Chuka Umunna, Labour’s shadow business secretary, helped bring Small Business Saturday (SBS) to the UK.

Speaking in an interview with Startups, a website aimed at entrepreneurs and small firms, Chuka Umunna detailed how he dreamt up the idea to help bring SBS to UK shores.

The event made its second annual appearance on December 6th, and is designed to promote independent retailers.

After coming across the US version in action on Twitter, Mr Umunna “Googled it and loved the idea, it was a simple concept; helping small businesses recognise their potential. It was a no-brainer, it’s easy for businesses to become a part of it.”

He quickly realised the potential for its use in the UK, and started formulating plans.
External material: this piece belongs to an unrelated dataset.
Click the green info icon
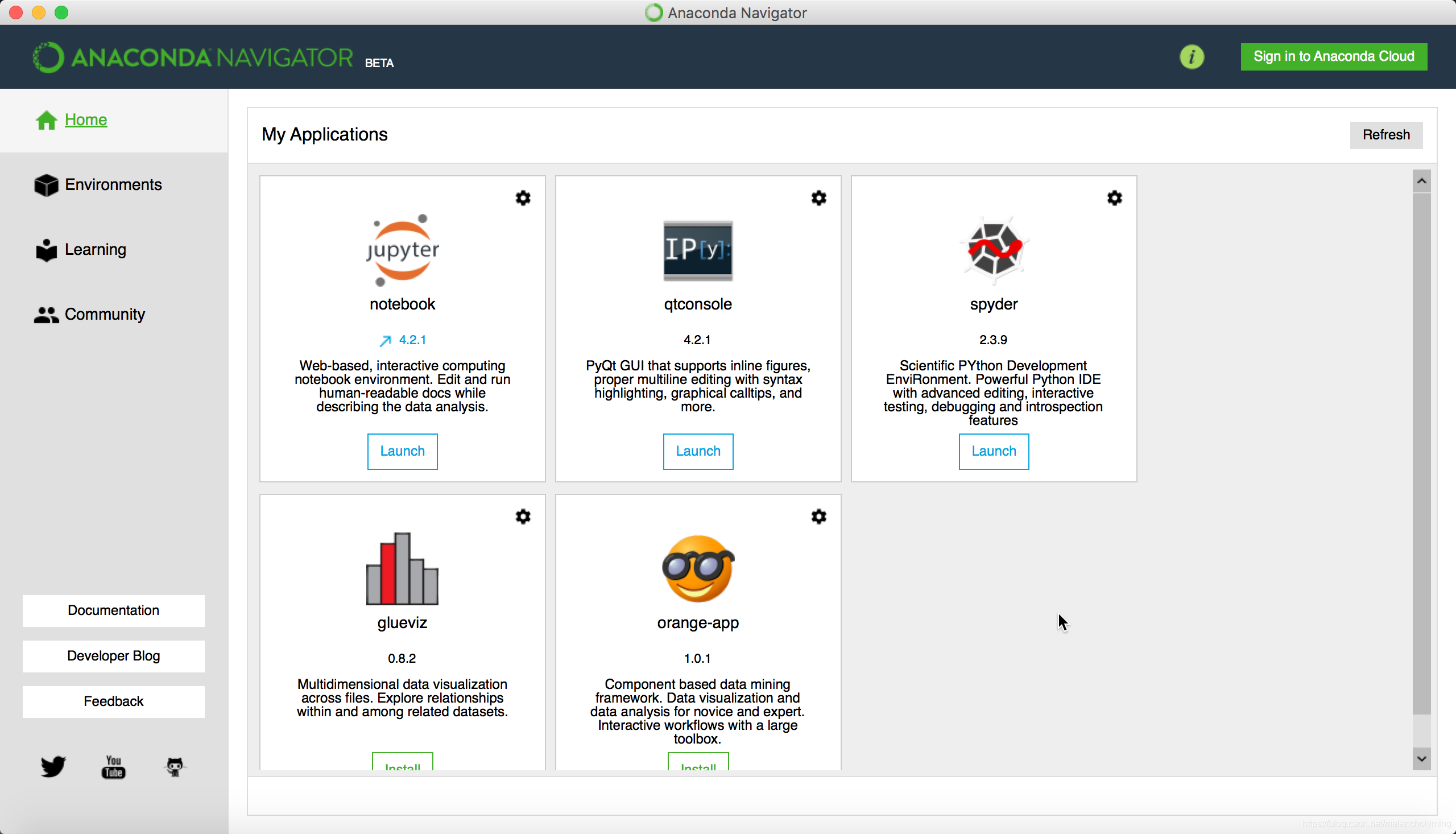The width and height of the screenshot is (1456, 834). pos(1192,57)
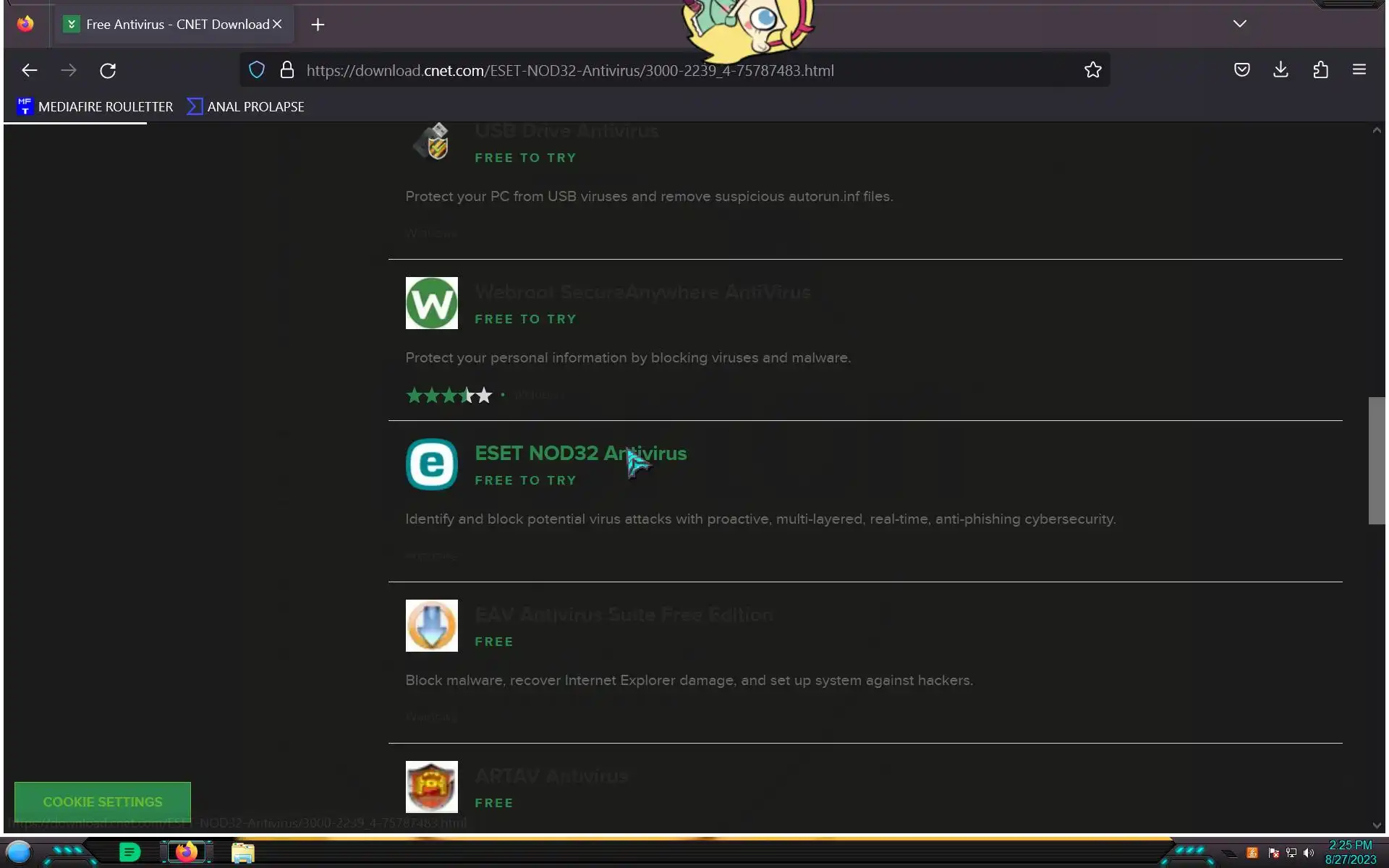1389x868 pixels.
Task: Open the MEDIAFIRE ROULETTER bookmark
Action: [x=95, y=107]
After traveling to the US to meet with the Barack-backed SBS team and studying how to market it, he came up with three golden rules to make it work in Britain:

  1. Be non-party political – instead, he got in touch with local authorities to get their backing
  2. Operate from the bottom up – as he says, it won’t work top-down
  3. Centre on small businesses – it’s not for large companies, though they can offer support

After pitching the idea in early 2013, Mr Umunna found that “the response was overwhelming, everyone was really interested in it.”

“I then brought together several leading organisations such as the Forum of Private Business to get their feedback, and they were all behind it,” he added.

Thousands of businesses have signed up for 2015, and SBS has the backing of the Federation of Small Businesses as well as large corporates such as O2 and Lloyds TSB.

When asked how SBS helps new UK businesses and small retailers, Umunna said: “SBS provides a vehicle for networking and collaboration. It’s about promoting your local area, and it’s not about just attracting business on the day – it’s also about the repeat custom.”